◆ DIRECTION:
Recast the records as a Markdown table with the columns "Row" and "Entry", one line per row, starting at the line containing "Click the USED column header" and ending at the line containing "pos(272,405)". Leave out blank lines.

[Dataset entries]
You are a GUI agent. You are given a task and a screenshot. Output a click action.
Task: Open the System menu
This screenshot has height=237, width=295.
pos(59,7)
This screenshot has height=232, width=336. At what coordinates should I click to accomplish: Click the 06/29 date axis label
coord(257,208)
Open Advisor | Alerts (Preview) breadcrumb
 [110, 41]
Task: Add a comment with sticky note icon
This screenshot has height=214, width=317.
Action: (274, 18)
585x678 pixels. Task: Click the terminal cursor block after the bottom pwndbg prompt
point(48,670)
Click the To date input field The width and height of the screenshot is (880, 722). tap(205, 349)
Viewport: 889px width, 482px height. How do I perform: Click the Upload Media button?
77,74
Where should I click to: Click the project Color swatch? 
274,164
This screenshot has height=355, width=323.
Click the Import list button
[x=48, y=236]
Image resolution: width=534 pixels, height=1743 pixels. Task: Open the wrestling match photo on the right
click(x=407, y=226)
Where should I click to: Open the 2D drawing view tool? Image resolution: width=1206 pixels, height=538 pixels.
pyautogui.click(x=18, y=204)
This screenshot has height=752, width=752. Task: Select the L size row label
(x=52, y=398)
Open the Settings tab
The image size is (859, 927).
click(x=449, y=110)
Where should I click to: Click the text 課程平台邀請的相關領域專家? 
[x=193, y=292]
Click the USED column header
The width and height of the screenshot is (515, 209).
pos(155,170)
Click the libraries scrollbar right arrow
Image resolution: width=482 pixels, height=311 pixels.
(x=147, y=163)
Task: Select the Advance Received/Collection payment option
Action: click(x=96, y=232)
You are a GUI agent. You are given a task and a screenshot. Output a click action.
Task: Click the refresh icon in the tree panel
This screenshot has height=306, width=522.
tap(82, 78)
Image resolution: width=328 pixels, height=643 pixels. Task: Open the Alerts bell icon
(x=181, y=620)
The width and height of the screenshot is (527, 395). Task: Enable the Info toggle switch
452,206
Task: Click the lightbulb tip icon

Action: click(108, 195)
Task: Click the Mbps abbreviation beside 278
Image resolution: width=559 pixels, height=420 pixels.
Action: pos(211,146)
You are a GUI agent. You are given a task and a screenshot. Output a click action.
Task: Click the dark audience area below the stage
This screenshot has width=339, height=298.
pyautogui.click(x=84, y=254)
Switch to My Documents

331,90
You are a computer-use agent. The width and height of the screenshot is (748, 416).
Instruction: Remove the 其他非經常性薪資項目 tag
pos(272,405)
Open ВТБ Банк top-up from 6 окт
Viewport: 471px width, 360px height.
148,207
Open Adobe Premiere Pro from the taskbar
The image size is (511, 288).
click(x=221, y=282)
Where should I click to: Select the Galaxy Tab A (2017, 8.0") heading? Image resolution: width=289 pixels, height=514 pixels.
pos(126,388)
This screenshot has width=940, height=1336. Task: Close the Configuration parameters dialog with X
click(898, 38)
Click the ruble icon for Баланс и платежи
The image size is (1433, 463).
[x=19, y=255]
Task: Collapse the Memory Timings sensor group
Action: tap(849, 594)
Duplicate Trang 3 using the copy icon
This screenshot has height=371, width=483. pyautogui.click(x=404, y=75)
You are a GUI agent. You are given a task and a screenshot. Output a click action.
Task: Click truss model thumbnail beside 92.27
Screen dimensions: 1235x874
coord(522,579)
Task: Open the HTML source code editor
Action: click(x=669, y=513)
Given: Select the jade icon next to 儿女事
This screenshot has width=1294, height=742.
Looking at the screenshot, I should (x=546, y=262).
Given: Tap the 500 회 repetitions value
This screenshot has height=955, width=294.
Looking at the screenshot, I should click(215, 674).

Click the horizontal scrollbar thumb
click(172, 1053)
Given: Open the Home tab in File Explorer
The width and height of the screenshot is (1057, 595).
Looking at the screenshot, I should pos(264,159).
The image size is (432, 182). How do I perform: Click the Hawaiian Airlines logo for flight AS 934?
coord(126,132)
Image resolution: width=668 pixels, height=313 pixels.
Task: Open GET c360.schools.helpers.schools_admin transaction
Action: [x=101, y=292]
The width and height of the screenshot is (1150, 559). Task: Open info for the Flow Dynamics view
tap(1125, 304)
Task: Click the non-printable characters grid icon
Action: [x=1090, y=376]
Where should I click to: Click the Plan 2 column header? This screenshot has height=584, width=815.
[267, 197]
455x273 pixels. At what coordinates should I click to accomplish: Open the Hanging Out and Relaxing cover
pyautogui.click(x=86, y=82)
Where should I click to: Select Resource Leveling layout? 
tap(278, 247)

◆ ANSWER TO THIS PROBLEM:
| Row | Entry |
|---|---|
| 1 | Click the USED column header |
| 2 | The width and height of the screenshot is (515, 209). |
| 3 | pos(155,170) |
| 4 | Click the libraries scrollbar right arrow |
| 5 | Image resolution: width=482 pixels, height=311 pixels. |
| 6 | (x=147, y=163) |
| 7 | Task: Select the Advance Received/Collection payment option |
| 8 | Action: click(x=96, y=232) |
| 9 | You are a GUI agent. You are given a task and a screenshot. Output a click action. |
| 10 | Task: Click the refresh icon in the tree panel |
| 11 | This screenshot has height=306, width=522. |
| 12 | tap(82, 78) |
| 13 | Image resolution: width=328 pixels, height=643 pixels. Task: Open the Alerts bell icon |
| 14 | (x=181, y=620) |
| 15 | The width and height of the screenshot is (527, 395). Task: Enable the Info toggle switch |
| 16 | 452,206 |
| 17 | Task: Click the lightbulb tip icon |
| 18 | Action: click(108, 195) |
| 19 | Task: Click the Mbps abbreviation beside 278 |
| 20 | Image resolution: width=559 pixels, height=420 pixels. |
| 21 | Action: pos(211,146) |
| 22 | You are a GUI agent. You are given a task and a screenshot. Output a click action. |
| 23 | Task: Click the dark audience area below the stage |
| 24 | This screenshot has width=339, height=298. |
| 25 | pyautogui.click(x=84, y=254) |
| 26 | Switch to My Documents |
| 27 | 331,90 |
| 28 | You are a computer-use agent. The width and height of the screenshot is (748, 416). |
| 29 | Instruction: Remove the 其他非經常性薪資項目 tag |
| 30 | pos(272,405) |